Between Canyonlands and Arches is a state park named Dead Horse Canyon which is worth a visit as well. Stand at Dead Horse Point, 2,000 feet above a turn in the Colorado River, and amaze at the ever-changing landscape below. Immense vertical cliffs climb up from canyons carved by ions of weather creating this masterpiece.

Scenic Route 128

Just south of Arches National Park take a free drive along scenic Route 128 North as it runs up another canyon of the Colorado River. As you follow the river, you are surrounded by 500 to 1,000 foot rust colored sandstone cliffs with many completely vertical. On the river you see numerous rafting groups and as you drive deeper into the canyon the land opens up revealing dozens of spires and buttes.

In the canyon is a small town named Castle Valley and on the river is the Red Cliffs Lodge and the Castle Creek Winery. The winery offers tastings and features some good wines that are popular in the region’s restaurants.

On the map you may notice a ghost town named Cisco and might be tempted to go take a look. Do not bother – the town is a junkyard of abandoned trailer homes and RVs laced with obscene graffiti. Our suggestion is when you reach Dewey Bridge, turn around and drive back unless you are going on to US 70. While we didn’t visit, we were told that there is an interesting movie museum near the Castle Creek Winery and there are numerous raft operators that will take you down this stretch of the Colorado River.

 

Capital Reef National Park

Leaving Moab the next morning we headed north on 191 to US70 west. We exited 70 onto Route 24 south and headed to Capital Reef National Park. Capital Reef is home to another collection of petroglyphs and these are well marked with easy access from the road. This is also the location of Fruita which was established by Mormons as an agricultural area in 1880. A few structures from the original settlement still remain as do the orchards.

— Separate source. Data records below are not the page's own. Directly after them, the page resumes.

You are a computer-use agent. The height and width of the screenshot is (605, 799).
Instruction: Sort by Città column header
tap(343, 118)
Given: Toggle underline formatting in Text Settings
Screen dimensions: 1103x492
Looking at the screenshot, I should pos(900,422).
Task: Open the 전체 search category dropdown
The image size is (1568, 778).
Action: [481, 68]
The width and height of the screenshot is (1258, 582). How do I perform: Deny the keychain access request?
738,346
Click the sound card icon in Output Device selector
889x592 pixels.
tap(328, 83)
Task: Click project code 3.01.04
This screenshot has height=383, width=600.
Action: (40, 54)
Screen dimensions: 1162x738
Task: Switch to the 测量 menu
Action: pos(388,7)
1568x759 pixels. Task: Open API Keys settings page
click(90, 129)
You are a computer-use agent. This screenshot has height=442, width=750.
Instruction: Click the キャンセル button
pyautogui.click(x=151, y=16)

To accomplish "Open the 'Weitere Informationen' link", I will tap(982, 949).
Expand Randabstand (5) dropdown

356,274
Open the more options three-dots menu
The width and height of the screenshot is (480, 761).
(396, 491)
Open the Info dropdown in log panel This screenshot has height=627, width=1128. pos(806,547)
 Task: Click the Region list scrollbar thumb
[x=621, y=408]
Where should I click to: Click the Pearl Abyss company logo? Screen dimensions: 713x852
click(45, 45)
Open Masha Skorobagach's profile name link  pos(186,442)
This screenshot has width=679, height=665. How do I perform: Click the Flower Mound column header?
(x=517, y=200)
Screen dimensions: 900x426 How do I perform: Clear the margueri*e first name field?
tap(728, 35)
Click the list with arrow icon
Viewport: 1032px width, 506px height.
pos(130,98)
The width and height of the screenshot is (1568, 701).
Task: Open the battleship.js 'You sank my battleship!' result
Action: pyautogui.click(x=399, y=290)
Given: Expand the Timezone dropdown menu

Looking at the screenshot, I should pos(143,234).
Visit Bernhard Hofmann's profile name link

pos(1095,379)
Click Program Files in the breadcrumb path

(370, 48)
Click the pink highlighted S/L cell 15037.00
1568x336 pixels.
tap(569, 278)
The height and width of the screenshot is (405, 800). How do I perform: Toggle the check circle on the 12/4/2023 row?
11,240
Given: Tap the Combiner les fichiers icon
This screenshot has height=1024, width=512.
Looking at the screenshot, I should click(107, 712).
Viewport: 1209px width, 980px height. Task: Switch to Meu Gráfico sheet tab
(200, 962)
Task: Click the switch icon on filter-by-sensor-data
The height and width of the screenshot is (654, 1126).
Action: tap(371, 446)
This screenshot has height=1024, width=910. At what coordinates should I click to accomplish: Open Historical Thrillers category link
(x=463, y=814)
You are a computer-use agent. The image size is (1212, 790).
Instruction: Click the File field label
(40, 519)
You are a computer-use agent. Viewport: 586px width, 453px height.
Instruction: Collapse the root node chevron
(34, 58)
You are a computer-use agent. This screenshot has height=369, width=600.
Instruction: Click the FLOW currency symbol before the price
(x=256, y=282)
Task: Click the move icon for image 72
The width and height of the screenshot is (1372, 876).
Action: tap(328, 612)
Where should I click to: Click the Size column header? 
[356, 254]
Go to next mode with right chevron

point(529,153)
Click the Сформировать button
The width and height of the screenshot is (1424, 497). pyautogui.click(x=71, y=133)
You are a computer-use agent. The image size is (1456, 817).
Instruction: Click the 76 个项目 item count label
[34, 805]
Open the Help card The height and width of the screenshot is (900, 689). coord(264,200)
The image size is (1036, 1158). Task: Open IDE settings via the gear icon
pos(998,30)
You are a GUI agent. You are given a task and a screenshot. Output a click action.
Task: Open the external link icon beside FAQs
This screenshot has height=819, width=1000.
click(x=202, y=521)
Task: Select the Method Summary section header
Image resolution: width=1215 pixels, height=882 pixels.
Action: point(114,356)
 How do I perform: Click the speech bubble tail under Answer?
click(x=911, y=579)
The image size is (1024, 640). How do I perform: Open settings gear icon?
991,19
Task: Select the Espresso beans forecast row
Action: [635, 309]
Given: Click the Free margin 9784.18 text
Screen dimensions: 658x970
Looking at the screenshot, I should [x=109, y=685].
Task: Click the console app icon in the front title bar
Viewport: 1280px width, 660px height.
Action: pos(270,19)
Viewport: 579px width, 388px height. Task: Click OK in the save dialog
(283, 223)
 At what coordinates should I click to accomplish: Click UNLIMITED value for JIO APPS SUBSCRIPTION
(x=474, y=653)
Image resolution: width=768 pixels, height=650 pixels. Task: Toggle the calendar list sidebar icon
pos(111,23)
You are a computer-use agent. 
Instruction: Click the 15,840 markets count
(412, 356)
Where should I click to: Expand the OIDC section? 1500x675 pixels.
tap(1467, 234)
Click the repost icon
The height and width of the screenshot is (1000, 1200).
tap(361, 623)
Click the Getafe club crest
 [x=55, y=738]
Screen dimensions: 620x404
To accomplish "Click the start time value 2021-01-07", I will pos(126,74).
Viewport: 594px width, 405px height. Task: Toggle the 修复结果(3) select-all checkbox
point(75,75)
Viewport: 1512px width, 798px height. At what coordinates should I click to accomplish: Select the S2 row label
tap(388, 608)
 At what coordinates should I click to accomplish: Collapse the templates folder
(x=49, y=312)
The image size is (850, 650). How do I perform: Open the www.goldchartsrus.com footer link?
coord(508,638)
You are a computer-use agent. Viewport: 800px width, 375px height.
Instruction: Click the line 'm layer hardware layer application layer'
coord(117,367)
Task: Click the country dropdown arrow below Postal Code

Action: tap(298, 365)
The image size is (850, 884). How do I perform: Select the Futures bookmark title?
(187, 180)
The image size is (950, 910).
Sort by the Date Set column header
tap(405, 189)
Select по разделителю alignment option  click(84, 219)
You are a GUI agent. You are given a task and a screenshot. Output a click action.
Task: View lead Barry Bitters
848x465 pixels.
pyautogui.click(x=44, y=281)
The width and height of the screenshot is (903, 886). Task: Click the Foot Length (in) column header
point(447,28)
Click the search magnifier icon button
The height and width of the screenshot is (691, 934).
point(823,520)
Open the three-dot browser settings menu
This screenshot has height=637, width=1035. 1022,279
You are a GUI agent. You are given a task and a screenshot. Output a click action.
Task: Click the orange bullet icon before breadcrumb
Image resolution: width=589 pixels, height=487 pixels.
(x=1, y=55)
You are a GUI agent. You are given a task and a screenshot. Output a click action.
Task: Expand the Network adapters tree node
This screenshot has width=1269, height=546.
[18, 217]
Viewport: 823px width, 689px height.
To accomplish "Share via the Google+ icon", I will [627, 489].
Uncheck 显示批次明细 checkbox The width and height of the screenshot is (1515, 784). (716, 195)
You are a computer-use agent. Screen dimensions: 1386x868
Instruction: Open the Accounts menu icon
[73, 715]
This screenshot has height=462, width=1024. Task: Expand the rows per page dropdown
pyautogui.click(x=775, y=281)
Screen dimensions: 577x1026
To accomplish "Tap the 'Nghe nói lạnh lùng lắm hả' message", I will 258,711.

Route 24 travels right through Capital Reef with one scenic side road inside the park featuring a number of good hiking trails. After exiting Capital Reef on 24 west we picked up Route 12 heading south towards Bryce Canyon National Park.

Driving The Hogs Back (Utah Hwy 12)

Leaving Capital Reef National Park going west on St. Rt. 24 you meet an intersection with St. Rt. 12. 24 goes north at the T while 12 heads south. Our GPS and our trip map both indicated we should turn north on 24 toward the interstate. Looking at the map it seemed a much shorter trip taking 12 to the left. Utah Route 12 is a scenic and interesting trip from Capital Reef to Bryce Canyon. It crosses some spectacular country with ridges, canyons and mountains at every turn. One stretch, called the Hogs Back, navigated a ridge with only two narrow lanes and steep drops on both sides. It is, without a doubt, the scariest piece of road we’ve ever driven in good weather. (See our article on the Hogs Back.)

Anasazi State Park

Another unexpected find was the Anasazi State Park on St. Rt. 12, shortly before getting to the Hogs Back. It is an archaeological site of an Anasazi Indian village excavation with a trail through the site and a nice museum displaying artifacts.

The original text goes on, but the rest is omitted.